— Begin PROVIDED PASSAGE —
Industry Magazine – February/March, 2007
Anyone who has worked as a chef or within shouting distance of one can bear witness to the searing temperatures, stress, perpetual drama and earthquake-like personality meltdowns attendant to life behind “the line.” Simply put, a career spent cooking for others is an exercise in creativity, endurance and terror, and there is perhaps no other work scenario — with the possible exception of a bomb squad — that is as fertile a field from which to grow a reality show. Bravo’s Top Chef, and its host Padma Lakshmi, have quickly found themselves at the top of the cable ratings heap, in part by allowing the show’s competing chefs to wildly indulge their inner-dysfunctional children. The results are delicious.
Lakshmi, 36, was born in Chennai, Tamil Nadu, India and appears to tote every last scrap of that Brahmin exoticism (her name translates to “lotus goddess” in Sanskrit) on her 5’10” frame. Discovered by a representative of a Spanish modeling agency while still in college, she spent years being shot by fashion houses such as Emmanuel Ungaro, Ralph Lauren, Roberto Cavalli and Versus. Her passion however, always found its purest expression in the kitchen.
Easy Exotic: Low-Fat Recipes from Around the World (Miramax Books, 2000), her first cookbook, answered the burning question as to whether models actually consume anything. Equal parts travelogue, memoir and cookbook, Easy Exotic introduced to the culinary world Lakshmi’s taste for adventure as well as her habit for trend bashing. In those pages, she pureed the notion of Indian food as heavy, diced the misconception of healthy food as bland and uninspired and Cuisinarted any doubt as to whether models can also be brainiacs (she is fluent in English, Italian, Spanish, Hindi and Tamil).
— End PROVIDED PASSAGE —
— Begin RECORDED DATA —
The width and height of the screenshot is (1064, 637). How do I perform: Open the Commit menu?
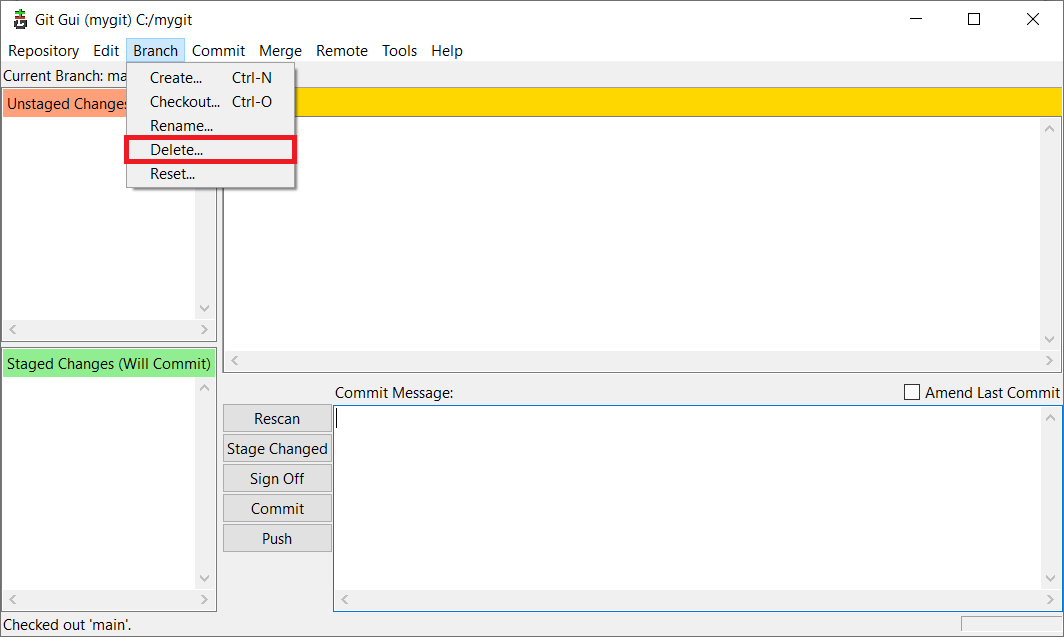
— End RECORDED DATA —
WHAT NEEDS TO BE DONE. How would this sentence from the magazine profile of Padma Lakshmi read in Spanish: "Discovered by a representative of a Spanish modeling agency while still in college, she spent years being shot by fashion houses such as Emmanuel Ungaro, Ralph Lauren, Roberto Cavalli and Versus."?

RESULT OF THIS EXERCISE. Descubierta por un representante de una agencia de modelos española cuando aún estaba en la universidad, pasó años siendo fotografiada por casas de moda como Emmanuel Ungaro, Ralph Lauren, Roberto Cavalli y Versus.